The problem raised by the trial of Nigel Evans was not simply the readiness of the CPS to target a well-known MP. It is the crusading zeal with which the criminal-justice system promotes its project of criminalising the everyday confusions and troubles of sexual encounters. As we noted, one of the alleged victims indicated that he did not want Evans charged for what he characterised as a ‘drunken misunderstanding’. What this alleged victim did not realise is that in the new world of sexually correct moral regulation there is no room for misunderstanding. As our moral crusaders explain, a ‘drunken misunderstanding’ does not excuse you from being charged with whatever sex-crime excites their imagination.
Nor was this trial just about Evans. This was a case launched to send out a demand for the moral policing of ‘inappropriate’ adult behaviour. In a sense, it didn’t matter what the jury decided in the courtroom. What the trial accomplished was to strengthen a climate of puritanical suspicion that allows the moral regulation of not just sexual relations, but all forms of highly-charged interpersonal interaction. That is why those advocating the expansion of the moral regulation of interpersonal relationships were delighted by the outcome of the trial. As two journalists writing in the Guardian pointed out, the trial has served a higher cause:
‘Despite Evans’ acquittal on all charges, the case has highlighted the hard-drinking culture of Westminster and brought allegations that the Conservative Party could have avoided police involvement if it had taken complaints of inappropriate behaviour against Evans more seriously. All parties are under scrutiny over how they treat complaints against MPs by parliamentary staff following an investigation by Channel 4 that found allegations of harassment and bullying are rife in Westminster.’
Almost imperceptibly, the ‘hard-drinking culture of Westminster’ has been transformed into a legitimate target for moral regulation. In true prohibitionist fashion, ‘hard drinking’ is represented as a social evil, a kind of victimising pre-crime that deserves the attention of moral regulators, if not the real police.

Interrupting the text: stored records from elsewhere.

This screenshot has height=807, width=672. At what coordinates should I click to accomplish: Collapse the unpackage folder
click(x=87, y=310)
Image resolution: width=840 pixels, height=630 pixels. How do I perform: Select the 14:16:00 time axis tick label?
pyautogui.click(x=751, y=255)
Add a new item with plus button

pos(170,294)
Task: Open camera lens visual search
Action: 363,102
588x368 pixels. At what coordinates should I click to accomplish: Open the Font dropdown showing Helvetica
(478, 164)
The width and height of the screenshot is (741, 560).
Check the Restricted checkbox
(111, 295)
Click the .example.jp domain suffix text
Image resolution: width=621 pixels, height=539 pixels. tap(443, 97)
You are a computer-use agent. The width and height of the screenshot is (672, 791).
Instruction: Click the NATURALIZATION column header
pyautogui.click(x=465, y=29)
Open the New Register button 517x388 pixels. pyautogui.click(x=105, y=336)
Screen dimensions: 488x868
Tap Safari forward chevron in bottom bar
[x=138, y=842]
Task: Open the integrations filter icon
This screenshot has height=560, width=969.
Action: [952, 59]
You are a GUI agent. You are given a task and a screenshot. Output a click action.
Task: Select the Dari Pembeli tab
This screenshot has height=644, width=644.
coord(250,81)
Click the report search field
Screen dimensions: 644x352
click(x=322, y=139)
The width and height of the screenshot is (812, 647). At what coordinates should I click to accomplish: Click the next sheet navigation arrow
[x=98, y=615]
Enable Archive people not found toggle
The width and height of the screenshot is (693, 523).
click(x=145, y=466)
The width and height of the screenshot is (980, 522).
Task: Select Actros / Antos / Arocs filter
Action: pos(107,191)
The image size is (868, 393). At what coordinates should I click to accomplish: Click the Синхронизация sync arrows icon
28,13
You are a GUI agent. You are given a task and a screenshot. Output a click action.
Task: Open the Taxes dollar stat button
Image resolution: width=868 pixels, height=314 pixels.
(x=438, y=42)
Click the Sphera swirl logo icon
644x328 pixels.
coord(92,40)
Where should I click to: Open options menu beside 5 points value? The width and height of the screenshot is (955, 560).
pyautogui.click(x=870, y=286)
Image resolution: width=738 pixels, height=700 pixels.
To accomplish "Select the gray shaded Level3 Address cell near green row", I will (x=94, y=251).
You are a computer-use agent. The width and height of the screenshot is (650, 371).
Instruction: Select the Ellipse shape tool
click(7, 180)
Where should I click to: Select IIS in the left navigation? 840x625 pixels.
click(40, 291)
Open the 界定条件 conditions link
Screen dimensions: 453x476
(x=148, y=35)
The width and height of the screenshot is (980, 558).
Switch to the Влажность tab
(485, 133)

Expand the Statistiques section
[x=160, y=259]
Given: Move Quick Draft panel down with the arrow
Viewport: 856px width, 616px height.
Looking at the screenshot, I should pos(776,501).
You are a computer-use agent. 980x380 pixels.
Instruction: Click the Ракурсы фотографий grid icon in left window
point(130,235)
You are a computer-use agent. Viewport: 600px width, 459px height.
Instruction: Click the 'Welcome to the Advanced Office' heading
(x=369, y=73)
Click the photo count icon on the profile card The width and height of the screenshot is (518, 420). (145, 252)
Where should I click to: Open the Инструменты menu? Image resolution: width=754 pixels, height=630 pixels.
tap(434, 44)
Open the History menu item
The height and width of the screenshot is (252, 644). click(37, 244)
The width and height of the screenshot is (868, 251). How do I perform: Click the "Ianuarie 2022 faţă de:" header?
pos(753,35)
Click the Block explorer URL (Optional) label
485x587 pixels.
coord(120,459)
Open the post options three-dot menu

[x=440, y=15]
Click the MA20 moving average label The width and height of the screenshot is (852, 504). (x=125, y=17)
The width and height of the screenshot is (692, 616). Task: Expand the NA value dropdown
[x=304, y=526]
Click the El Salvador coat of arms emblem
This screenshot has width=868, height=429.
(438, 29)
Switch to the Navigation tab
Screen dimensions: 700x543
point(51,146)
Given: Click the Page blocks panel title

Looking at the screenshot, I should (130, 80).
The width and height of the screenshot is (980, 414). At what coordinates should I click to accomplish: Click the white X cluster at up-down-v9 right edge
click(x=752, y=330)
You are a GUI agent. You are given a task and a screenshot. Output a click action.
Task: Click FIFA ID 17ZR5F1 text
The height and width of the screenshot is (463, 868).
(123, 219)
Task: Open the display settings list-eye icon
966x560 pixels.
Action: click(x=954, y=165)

Paradoxically, it is those who focus on what people end up doing after a few drinks who possess an unhealthy interest in human depravity. Caught up in a fantasy world where sex predators loom large, they would not recognise objectivity if they bumped into it.
Frank Furedi’s latest book, First World War: Still No End in Sight, is published by Bloomsbury. (Order this book from Amazon (UK).)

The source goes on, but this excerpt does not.